Acquisitions and increased loyalty enhances membership base
- Continued expansion and investments in the customer offer
- Increased efficiency and reduced cost base
- Positive development of the PT-operation
- Acquisition of 12 facilities
In today’s Fiscal Year-end report, Actic Group reports a growth of 10 per cent amounting to SEK 881 (802) million, primarily driven by completed acquisitions. The organic growth was 3 per cent, where intensified focus on additional services and new establishments contribute. Simultaneously, the average revenue per member increased by 8 per cent to SEK 339 (314) per month, mainly due to the strong development of the PT-operation. The number of members increased during the year, from 210 000 members to approximately 225 000 at year-end.
“The margin during the fourth quarter was not satisfactory, even though the higher rate of establishment explain some of the deterioration. We are working on streamlining and reducing costs both at the central and local level in the Group and are entering 2018 with a reduced cost base, which we will continue working with”, says Christer Zaar, CEO Actic Group.
The adjusted operating profit, measured as EBITDA, amounted to SEK 144 (141) million during the period. This gives a margin of 16.4 (17.6) per cent, which is related to the medium-term target of 20 per cent. A weak development in the Norwegian operations, combined with continued investments in the range of services and the offer to customers, new establishment, support functions adapted to a listed environment and a higher rate of establishment, have affected the operating profit compared with previous year.
For further information, please contact:
Christer Zaar, CEO, firstname.lastname@example.org, +46 70 893 33 22
Niklas Alm, Investor Relations, email@example.com, +46 70 824 40 88
Actic Group shares are listed on Nasdaq Stockholm, where Actic Group is a Small Cap company with the ticker code ATIC.
The information above is such that Actic Group AB is obliged to make public pursuant to the EU Market Abuse Regulation and the Securities Markets Act. The information was submitted for publication, through the agency of the contact persons set out above, at 07:45 CET on Wednesday 21 February 2017.

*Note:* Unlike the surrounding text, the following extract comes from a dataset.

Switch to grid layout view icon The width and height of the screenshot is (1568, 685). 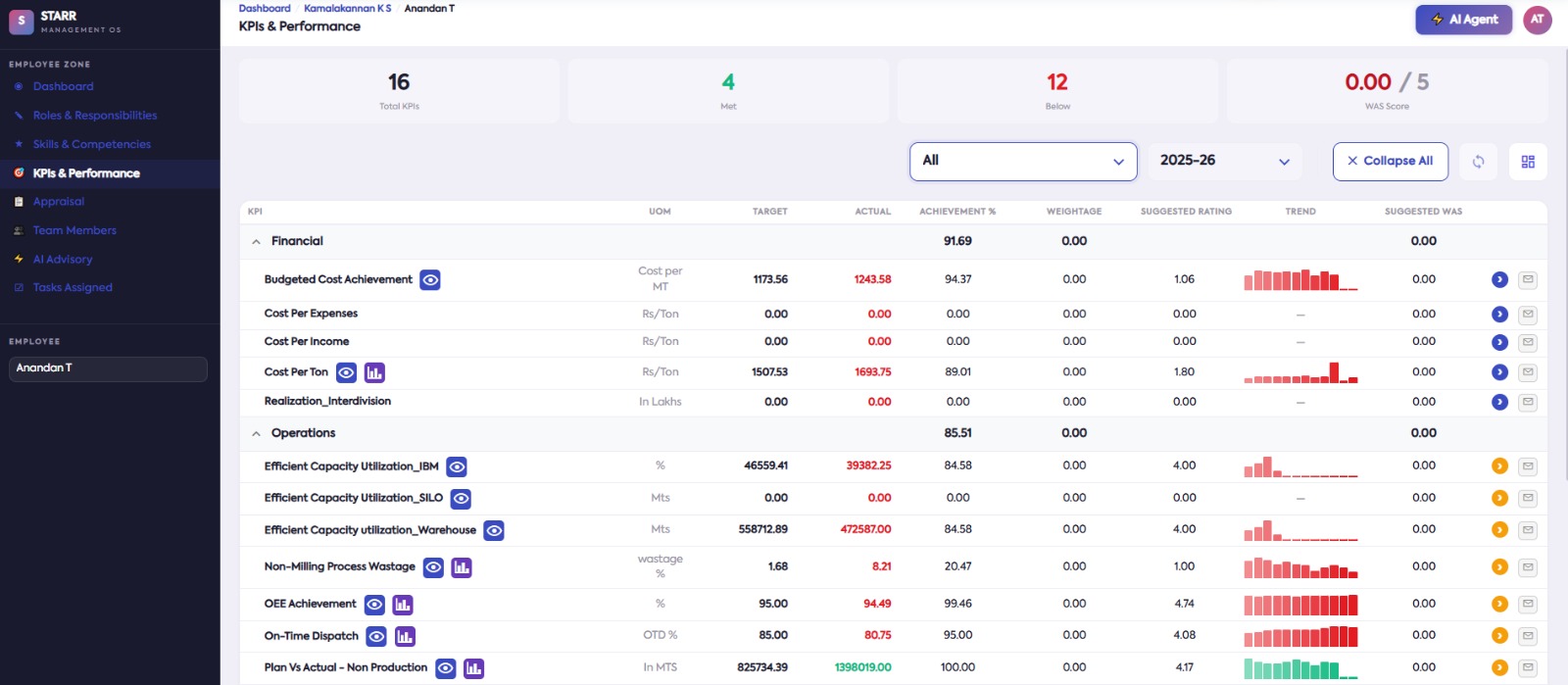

Actic (formerly Nautilus Gym) was founded in 1981 and launched the Gym & Swim club concept. The company began its international expansion in 1995 and as per 31 December 2017, Actic had 178 facilities and over 225,000 members in five countries. Actic’s main markets are Sweden, Norway, Finland as well as Germany and Austria. Actic offers a well-established exercise method known as high-intensity training (HIT) and offers its members personal training programmes including follow-up sessions with trained instructors. Together with swimming, this forms the core of Actic’s offering and differentiates us in the market.
Actic’s vision is to create a healthier society by attracting a broad target group and thereby expanding the market. The facilities engage in the local community to contribute to a healthier society. Actic, which has its head office in Solna, Stockholm, has approximately 750 full-time equivalent employees and had net sales of SEK 881 million in 2017. Actic is led by its President and CEO Christer Zaar.